The lesson is clear: Those MBA programs that follow the budding "back to basics" trend now developing at all levels of education will prosper in the 1980s and 1990s. Those who do not will suffer the fates of the wine-makers, farm machinery manufacturers and economic consulting firms who misread their markets.
DANIEL J. B. MITCHELL
Professor, UCLA Graduate School of Management
I am impressed with the two pieces about MBAs ("An MBA Degree Has Meant a Rosy Future but Bloom May Soon Fade," Viewpoint, and "MBA Students Enjoy This Pressure," Sidelights).
As Chrysler Chairman Lee A. Iacocca has well demonstrated, after all, business is people, and that means humanizing the Masters of Business Administration in the workaday world.
Help Save Teachers' Eyesight
As a high school history teacher, I must disagree with your column "Matrix System Has Advantages" (Computer File, Jan. 28), in which you stated, "Why spend money to make a state-of-the-art computer emulate an old-fashioned typewriter . . ."
In the case of personal or home computers, which are being heavily advertised for student use ("Why every kid should have an Apple after school," claims the Apple ad), I know I speak for many teachers who are unhappy with student work handed in that is done on dot matrix. Even with the strike-over feature, there is an unattractive, mechanical look about the fonts. Moreover, the dots are often light blue in color, and this puts a burden on a teacher who has to read a lengthy research paper or even short essays, book reviews, chapter summaries, or other class assignments.
Insofar as student use is concerned, I would therefore urge parents to spend the money for a letter-quality printer. It would make English, history, biology, journalism and many other teachers happy, if not preserve their eyesight.

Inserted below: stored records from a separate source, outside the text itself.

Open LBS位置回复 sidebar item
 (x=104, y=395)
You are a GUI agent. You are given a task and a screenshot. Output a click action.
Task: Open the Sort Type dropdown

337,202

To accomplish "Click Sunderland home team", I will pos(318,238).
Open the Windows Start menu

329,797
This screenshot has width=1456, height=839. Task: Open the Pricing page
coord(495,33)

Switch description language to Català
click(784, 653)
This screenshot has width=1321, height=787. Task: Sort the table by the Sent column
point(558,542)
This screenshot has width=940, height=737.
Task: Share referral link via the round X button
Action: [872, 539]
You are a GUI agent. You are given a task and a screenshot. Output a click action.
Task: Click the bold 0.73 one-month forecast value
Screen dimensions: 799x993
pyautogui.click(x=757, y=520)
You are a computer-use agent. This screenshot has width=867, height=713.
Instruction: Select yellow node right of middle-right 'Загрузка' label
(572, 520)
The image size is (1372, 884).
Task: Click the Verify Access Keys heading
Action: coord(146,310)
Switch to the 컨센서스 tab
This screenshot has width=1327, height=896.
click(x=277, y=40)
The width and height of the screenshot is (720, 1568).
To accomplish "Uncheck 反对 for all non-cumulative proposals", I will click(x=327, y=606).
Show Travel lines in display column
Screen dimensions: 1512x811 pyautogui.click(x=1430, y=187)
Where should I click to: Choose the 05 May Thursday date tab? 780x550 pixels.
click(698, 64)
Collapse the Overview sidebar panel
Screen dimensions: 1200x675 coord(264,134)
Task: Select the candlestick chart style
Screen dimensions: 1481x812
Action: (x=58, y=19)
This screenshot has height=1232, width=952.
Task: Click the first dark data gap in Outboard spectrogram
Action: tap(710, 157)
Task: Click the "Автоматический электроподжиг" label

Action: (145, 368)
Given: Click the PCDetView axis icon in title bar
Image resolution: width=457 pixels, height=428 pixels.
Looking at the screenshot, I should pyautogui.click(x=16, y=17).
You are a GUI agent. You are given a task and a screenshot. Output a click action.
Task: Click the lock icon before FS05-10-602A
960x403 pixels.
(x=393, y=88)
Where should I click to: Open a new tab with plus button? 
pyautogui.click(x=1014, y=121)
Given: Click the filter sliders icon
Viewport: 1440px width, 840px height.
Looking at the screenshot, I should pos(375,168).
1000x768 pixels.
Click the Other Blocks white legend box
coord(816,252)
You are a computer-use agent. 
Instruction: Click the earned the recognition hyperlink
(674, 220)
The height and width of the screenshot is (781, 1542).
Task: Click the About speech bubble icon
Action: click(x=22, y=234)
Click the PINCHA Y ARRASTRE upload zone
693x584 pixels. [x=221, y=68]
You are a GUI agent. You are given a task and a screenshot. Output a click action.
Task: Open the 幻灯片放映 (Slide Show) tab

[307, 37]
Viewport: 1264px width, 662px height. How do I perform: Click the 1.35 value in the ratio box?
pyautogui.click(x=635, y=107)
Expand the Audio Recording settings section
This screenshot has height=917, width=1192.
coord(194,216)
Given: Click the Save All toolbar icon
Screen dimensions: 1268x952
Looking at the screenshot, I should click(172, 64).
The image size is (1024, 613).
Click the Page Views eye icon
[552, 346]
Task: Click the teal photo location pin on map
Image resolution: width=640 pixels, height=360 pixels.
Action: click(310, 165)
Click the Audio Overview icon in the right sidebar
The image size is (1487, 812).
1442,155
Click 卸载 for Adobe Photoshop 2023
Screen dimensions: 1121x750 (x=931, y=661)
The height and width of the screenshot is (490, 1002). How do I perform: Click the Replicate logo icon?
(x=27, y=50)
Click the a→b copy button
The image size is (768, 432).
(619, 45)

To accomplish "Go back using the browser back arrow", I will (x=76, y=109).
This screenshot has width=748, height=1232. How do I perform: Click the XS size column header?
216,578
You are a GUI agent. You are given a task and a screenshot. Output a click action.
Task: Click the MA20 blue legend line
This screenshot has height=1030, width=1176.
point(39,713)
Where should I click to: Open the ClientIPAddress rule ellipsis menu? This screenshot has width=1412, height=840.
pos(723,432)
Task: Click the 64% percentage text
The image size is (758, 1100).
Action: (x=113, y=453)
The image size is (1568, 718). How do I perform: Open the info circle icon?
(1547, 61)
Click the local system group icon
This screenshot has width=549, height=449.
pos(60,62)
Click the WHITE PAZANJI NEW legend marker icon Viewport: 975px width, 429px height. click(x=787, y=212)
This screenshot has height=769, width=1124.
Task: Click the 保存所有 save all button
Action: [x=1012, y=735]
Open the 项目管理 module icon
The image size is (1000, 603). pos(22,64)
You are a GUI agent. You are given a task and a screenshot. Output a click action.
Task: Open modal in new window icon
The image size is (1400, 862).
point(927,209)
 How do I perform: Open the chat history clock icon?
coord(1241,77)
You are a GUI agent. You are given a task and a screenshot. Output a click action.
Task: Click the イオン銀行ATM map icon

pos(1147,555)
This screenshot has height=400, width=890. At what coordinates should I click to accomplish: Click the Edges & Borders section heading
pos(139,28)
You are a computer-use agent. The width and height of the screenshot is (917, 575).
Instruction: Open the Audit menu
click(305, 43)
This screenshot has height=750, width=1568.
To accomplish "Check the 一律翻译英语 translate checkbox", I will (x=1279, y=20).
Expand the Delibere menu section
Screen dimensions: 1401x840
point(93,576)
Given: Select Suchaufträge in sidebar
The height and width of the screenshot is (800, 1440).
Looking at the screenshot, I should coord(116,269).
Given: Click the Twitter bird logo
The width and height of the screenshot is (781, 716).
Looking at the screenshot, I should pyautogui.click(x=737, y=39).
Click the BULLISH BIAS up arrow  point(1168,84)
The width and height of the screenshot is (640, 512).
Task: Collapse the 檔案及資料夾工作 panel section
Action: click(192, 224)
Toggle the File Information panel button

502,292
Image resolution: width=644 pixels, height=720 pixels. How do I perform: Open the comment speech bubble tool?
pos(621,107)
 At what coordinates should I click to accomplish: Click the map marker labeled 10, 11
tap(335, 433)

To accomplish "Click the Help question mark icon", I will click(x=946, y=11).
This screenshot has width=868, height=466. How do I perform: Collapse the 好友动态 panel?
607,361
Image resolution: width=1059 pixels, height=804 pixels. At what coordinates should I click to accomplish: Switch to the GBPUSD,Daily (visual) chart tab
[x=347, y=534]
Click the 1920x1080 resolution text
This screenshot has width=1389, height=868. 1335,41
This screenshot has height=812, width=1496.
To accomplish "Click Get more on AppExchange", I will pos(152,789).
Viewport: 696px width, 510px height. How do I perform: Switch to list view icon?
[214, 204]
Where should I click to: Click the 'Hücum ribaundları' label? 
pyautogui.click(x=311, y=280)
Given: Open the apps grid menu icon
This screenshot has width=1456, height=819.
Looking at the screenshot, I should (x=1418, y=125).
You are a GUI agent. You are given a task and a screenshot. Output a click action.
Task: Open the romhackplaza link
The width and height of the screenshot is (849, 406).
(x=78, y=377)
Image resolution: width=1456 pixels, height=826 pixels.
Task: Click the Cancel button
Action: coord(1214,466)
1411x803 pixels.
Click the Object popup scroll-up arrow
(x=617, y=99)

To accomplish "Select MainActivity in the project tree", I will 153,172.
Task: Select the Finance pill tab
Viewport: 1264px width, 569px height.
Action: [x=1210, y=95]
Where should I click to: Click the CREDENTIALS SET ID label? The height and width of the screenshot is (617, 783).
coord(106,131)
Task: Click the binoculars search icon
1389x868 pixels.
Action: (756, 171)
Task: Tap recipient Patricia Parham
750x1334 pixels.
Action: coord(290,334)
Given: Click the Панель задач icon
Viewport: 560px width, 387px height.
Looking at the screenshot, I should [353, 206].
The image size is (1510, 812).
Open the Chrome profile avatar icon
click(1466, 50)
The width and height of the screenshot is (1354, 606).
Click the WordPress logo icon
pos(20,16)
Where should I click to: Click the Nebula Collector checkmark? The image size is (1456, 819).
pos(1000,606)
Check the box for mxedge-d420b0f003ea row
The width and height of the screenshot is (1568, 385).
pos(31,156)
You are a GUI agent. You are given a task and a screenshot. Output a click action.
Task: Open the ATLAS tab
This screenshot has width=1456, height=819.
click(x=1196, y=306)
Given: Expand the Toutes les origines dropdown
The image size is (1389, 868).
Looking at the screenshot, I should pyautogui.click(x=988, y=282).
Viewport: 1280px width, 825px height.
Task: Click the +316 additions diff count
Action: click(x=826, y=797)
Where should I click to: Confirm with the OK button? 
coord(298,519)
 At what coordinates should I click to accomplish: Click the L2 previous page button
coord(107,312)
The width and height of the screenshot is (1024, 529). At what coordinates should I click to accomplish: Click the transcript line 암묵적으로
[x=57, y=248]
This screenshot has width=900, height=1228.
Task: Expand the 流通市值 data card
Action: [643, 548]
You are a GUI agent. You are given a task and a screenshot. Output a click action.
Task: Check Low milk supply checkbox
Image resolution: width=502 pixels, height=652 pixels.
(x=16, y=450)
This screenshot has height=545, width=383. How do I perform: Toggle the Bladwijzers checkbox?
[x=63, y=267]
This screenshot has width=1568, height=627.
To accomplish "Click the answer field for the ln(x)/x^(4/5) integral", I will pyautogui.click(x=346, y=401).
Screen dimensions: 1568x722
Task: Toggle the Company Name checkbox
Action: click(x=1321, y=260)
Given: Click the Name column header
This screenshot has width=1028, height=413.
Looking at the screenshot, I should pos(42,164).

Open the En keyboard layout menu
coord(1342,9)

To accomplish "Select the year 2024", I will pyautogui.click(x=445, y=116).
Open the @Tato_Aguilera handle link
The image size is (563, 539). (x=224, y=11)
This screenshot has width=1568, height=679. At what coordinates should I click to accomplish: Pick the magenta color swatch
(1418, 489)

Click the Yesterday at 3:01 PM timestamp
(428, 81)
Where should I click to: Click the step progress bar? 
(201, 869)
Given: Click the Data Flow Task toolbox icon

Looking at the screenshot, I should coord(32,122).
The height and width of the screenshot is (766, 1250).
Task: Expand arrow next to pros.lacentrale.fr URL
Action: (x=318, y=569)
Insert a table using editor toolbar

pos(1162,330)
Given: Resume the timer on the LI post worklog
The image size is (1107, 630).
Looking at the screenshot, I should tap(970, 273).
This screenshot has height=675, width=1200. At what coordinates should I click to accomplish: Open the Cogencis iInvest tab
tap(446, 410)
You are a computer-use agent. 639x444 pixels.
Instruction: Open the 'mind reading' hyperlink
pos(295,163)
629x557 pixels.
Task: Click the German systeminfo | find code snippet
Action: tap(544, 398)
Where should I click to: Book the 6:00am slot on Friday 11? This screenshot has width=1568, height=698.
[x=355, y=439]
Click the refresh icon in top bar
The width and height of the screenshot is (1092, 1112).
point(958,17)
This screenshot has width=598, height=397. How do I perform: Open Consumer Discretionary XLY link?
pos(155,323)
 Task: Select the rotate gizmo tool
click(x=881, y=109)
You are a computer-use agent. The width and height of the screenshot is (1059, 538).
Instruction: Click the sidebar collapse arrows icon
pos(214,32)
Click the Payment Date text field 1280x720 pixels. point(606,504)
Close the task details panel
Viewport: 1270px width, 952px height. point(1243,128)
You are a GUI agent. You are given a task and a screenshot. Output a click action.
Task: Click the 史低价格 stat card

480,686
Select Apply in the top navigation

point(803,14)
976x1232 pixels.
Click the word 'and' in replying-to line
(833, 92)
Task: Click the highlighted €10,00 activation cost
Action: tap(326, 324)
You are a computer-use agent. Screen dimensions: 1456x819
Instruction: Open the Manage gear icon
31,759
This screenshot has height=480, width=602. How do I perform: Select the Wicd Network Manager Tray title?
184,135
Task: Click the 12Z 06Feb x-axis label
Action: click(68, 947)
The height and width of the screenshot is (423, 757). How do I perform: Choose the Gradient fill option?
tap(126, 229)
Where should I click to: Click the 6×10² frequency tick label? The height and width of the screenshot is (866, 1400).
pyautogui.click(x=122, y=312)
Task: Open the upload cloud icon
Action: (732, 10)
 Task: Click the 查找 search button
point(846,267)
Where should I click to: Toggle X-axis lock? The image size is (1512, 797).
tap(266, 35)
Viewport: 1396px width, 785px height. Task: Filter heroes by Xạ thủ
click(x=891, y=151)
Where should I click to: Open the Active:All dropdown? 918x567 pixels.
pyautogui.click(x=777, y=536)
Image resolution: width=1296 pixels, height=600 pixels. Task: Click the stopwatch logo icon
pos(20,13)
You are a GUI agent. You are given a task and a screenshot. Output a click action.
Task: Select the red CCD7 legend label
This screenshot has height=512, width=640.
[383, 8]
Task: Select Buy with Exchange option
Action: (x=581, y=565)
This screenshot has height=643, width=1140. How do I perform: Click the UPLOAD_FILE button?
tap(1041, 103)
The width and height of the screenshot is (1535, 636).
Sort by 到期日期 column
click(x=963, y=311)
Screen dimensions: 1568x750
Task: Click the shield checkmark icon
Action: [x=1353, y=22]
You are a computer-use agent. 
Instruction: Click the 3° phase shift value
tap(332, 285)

Benjamin Franklin High School
There's a Difference in Zeros
Regarding "Zero-Coupon Bonds and Your IRA," (Money Talk, Feb. 21), the author implies that investing in municipal zeros and U.S. Treasury zeros requires the same kind of "homework." Investing in tax-exempt municipal zeros is actually so filled with potholes as to make the road to investing virtually impassable. A beginner's list of potential problems follows:
- While U.S. Treasury zeros are noncallable for 20 years, municipal zeros usually have optional redemption provisions, which makes them callable at almost any time if interest rates decline. Buyers of zeros offered by single-family mortgage bond issuers should take a cardiac stress test before reading the fine print in the offering prospectus.
- There are tricky tax traps in tax-exempt zeros. For instance, the cost basis of a zero for calculating capital gains or losses on subsequent sales is based on the "Compound Accreted Value" tables listed in the offering prospectus. That cost basis changes daily. If you sell your original issue zero, the new owner must adjust his cost basis daily using a very complicated formula. In addition, if you buy an out-of-state municipal zero, you will owe state income taxes, each year, on the imputed interest earned even though you received no cash interest payments.